[Task to complete]
Word for word, retype the lines from the one containing "[Twitter] (34, 2493)" to the last line of the data below, both ends included.

☆ ☆ ☆ ☆ ☆

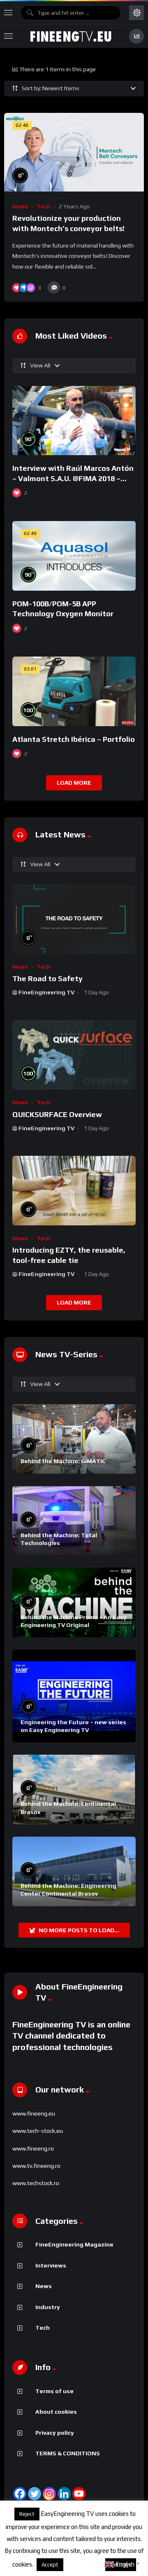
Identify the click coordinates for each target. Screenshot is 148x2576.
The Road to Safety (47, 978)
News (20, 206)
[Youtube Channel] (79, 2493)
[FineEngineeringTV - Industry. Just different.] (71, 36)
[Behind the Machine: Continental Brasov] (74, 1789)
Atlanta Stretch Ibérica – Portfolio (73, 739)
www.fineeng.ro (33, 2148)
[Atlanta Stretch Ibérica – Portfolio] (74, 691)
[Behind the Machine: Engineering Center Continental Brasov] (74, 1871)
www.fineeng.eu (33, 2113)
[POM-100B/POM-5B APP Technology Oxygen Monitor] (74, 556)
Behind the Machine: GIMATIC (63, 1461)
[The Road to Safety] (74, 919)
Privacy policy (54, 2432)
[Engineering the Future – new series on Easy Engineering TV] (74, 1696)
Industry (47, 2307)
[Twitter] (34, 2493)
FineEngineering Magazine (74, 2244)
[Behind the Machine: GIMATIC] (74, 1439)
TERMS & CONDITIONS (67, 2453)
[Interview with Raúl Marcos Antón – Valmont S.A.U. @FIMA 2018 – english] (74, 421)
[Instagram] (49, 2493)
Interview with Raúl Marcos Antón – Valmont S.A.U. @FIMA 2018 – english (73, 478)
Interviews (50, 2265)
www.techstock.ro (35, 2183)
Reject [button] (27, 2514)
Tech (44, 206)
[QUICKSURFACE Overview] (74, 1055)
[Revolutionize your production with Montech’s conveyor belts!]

☆ ☆ ☆ ☆ ☆

[Task result]
[Twitter] (34, 2493)
FineEngineering Magazine (74, 2244)
[Behind the Machine: GIMATIC] (74, 1439)
TERMS & CONDITIONS (67, 2453)
[Interview with Raúl Marcos Antón – Valmont S.A.U. @FIMA 2018 – english] (74, 421)
[Instagram] (49, 2493)
Interview with Raúl Marcos Antón – Valmont S.A.U. @FIMA 2018 – english (73, 478)
Interviews (50, 2265)
www.techstock.ro (35, 2183)
Reject [button] (27, 2514)
Tech (44, 206)
[QUICKSURFACE Overview] (74, 1055)
[Revolutionize your production with Montech’s conveyor belts!]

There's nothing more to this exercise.